Tuesday, September 08, 2009

Pakistan Tops List of Challenges, Gates Says

By Samantha L. Quigley
American Forces Press Service

Sept. 8, 2009 - Of all the challenges and potential problems the United States faces, Pakistan tops Defense Secretary Robert M. Gates' priority list, he said yesterday. "[Pakistan faces] a lot of problems right now," he said during an interview on the "Charlie Rose Show" on PBS. "I think ... they have always thought of India as the existential threat to Pakistan, [but] I think they are beginning to understand that the extremists in the ungoverned spaces in their west have become an existential threat."

Going forward in the Middle East, the United States will be looking for ways to strengthen its partnership with Pakistan, Gates said, such as helping the country with some of its economic problems. At the same time, he added, Pakistan will be encouraged to take action in some of its ungoverned spaces in the western part of the country, where the Taliban and al-Qaida have taken sanctuary.

The situation in western Pakistan was caused, in part, by the withdrawal of Pakistani soldiers, Gates said.

"Now, the Pakistanis are back in the fight," he added. "They have been an important source of support for us. Almost all of our supplies, about 80 percent of our dry cargo, moves through Pakistan to Afghanistan, and they have helped provide protection for the convoys."

Pakistan's intelligence service, the ISI, has cooperated or worked with many of the extremist groups operating in the western part of the country as a method of keeping a handle on them, Gates said, but now the country's new leadership has a decision to make.

"They really have to make up their minds now that ... those groups are a threat, not a hedge," he said. "And they really have to get in the fight against [those groups] as well."

The Pakistani government also understands that if U.S. citizens are attacked, and there's reliable information it originated in Pakistan, the United States will respond, the chairman of the Joint Chiefs of Staff, who also was on the program, said.

"It's a conversation I've had many times -- not just with military leadership, but also with political leadership -- that any president of the United States would respond to an attack on U.S. citizens," Navy Adm. Mike Mullen said. "They understand that very clearly, and they don't disagree with that.

"I think you're at the heart of dealing with the most difficult part of the problems we have there, where we have this safe haven in a sovereign country that is threatening [and] plotting against Americans and other Western countries, and it must be eliminated," Mullen added. "Ideally, that would come through the pressure that the Pakistanis bring to eliminate that threat."

And Pakistan plays an important role in success or failure in Afghanistan, Gates said.

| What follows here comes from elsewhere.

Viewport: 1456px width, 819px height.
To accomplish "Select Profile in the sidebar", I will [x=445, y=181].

"I think one of the challenges that faces the new administration is, in fact, to decide what our objectives are in Afghanistan, and whether some of our objectives may reach too far into the future in terms of being idealistic," Gates said. "I think everybody agrees that's got to be our highest priority in Afghanistan: to keep it from becoming a safe haven again.

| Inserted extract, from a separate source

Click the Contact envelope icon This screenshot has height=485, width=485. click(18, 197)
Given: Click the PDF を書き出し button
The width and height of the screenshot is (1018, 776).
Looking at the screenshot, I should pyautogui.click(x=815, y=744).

"But that's easier said than done, and it can't just be a military solution," he added. "We also have to help them try and build a government and try and develop their society ... and to improve their governance."

One of his biggest concerns in Afghanistan, Gates said, is how the Afghan people view the American military. If too many U.S. forces are in the country, the United States could come to be seen as "in it for ourselves, and not as their ally, and they can turn against us," Gates said.

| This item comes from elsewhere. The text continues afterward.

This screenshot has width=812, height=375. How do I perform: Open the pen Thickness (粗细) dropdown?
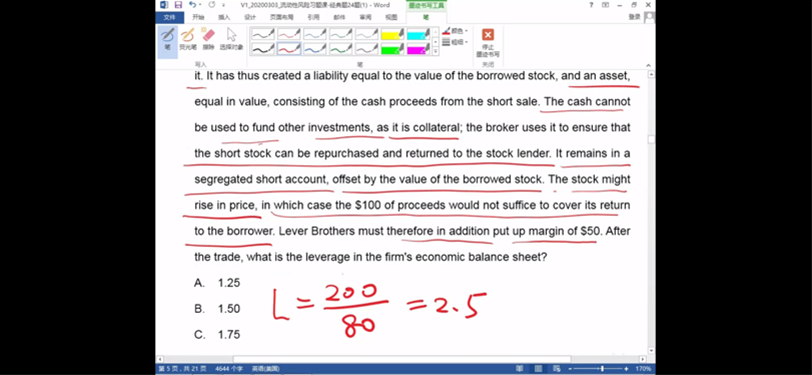coord(455,42)
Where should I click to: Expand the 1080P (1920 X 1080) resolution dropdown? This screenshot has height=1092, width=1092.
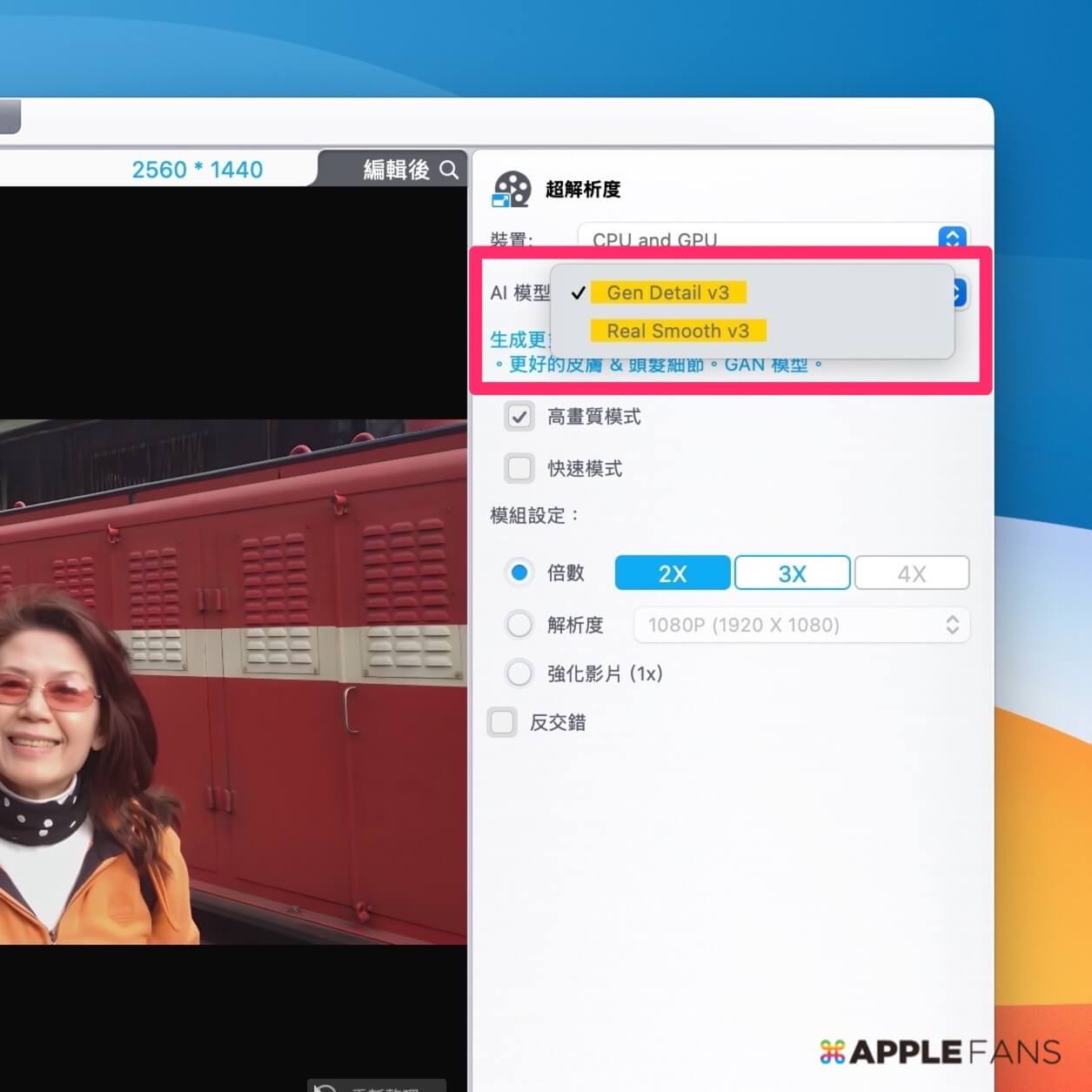pos(801,625)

"As long as the Afghan people see us as ... in this fight for them as well as for ourselves, then I think we'll be OK," he added. "So I think the solution for us when all is said and done is we must accelerate the growth of the Afghan army and get the Afghan army in the lead where we are helping them and partnering with them."

Though it may sound similar to the situation in Iraq, Gates warned about drawing analogies between the two countries. They are economically worlds apart, he noted, with the Iraqi government having revenues close to $70 billion and Afghanistan closer to $700 million.

"Afghanistan is a desperately poor country, and when you talk about reconstruction in Afghanistan, it's really a euphemism for construction," Gates said. "We're building some of the first paved roads in the history of Afghanistan. So the challenges, I think, in Afghanistan are more complex than they were in Iraq."

Mullen agreed that success in Afghanistan must involve a multi-layered diplomatic solution.

While giving credit to the NATO allies who have provided capabilities in Afghanistan, he added that the requirements in Afghanistan are broad and varied.

"We need police trainers, and there are plenty of countries in Europe that do that exceptionally well. We need individuals not in the military who could take care of training ministries at all levels," he said. "We need development experts, whether it's in agriculture or other industries that would apply in that ... country.

"So we need a lot of help across a full spectrum of capabilities, not just the military side," he added.

While Mullen wouldn't say the United States is winning the war against the Taliban in Afghanistan, he said he thinks it's winnable, though it will mean having U.S. troops on the ground. He also expects the violence -- and, as a result, casualties -- to rise.

"We don't do this without understanding those risks as well," Mullen said. "The one thing I kind of focus on when I think about this is we're not there to occupy Afghanistan. We're not there to run Afghanistan. We're there ... to train and develop and let the Afghan security forces, particularly the army, take the lead."